Sky News in a huff because Tories won’t give broadcaster access to PM Theresa May
One of Britain’s biggest private news broadcasters has complained it is being deliberately denied access to the Conservative election campaign because it gave the Tories bad press. This is despite the broadcaster’s alumni now working for Theresa May.

As May delivered her party’s manifesto on Thursday morning, a spokesperson for Sky News saw fit to issue a complaint about the level of control the prime minister imposed over each press event.

“Since early in the election campaign, Sky News has not been getting live interviews on election issues with Conservative ministers,” a channel’s official said in a statement.

“Also, we weren’t initially invited to follow the leader’s tour. We understand this to be because members of the prime minister’s team are unhappy with aspects of our political coverage. Sky News stands by its journalism and is committed to fair, impartial, and accurate reporting of all the political parties.”

The comments follow a reported spat between the broadcaster and the Conservative leadership, after Sky’s editor-at-large Adam Boulton speculated about May’s health on the day the snap election was called.

In April, another Sky News exclusive did not sit well with May’s team, when the channel’s senior political correspondent Beth Rigby ran a story about Foreign Secretary Boris Johnson being pushed out of the way during the election campaign so to avoid any of the blonde bombshell’s infamous gaffes.

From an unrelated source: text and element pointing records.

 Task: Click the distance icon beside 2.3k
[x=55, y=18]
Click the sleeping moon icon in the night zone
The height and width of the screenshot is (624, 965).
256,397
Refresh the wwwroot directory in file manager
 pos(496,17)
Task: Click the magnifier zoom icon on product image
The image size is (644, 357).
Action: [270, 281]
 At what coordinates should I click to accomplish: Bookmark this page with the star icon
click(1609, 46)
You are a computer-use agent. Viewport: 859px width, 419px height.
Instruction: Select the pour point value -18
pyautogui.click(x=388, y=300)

A source mentioned by BuzzFeed UK even “claimed Sky News did not receive advance briefing of the Conservatives' manifesto launch on Thursday, despite some friendly newspapers being given previews of some policies.”

In a series of tweets published by Anushka Asthana that morning, the Guardian’s political editor also revealed that Boulton had complained about May’s advisers “blocking Sky News from interviewing Cabinet ministers.”

The complaint is particularly surprising, as one of May’s chiefs-of-staff, Fiona Hill, was once employed by Sky News.

Indeed, Sky News has a long history of revolving doors between its payroll and successive British governments.

After Hill, it was the turn of Sky News consumer affairs correspondent Poppy Trowbridge to leave and join Chancellor Philip Hammond’s team as a special adviser.

Before her, the channel’s deputy political editor Joey Jones was moved from Sky Central, in the West London neighborhood of Brentford to Westminster, as the official spokesman for the then-newly-minted PM May.

And even Boulton has his own close links with the British Establishment, having married Tony Blair’s one-time assistant Anji Hunter.

Their 2006 wedding was attended not just by Blair, but also former Labour ministers Tessa Jowell, David Blunkett and Peter Hain, and former BP boss Lord Browne.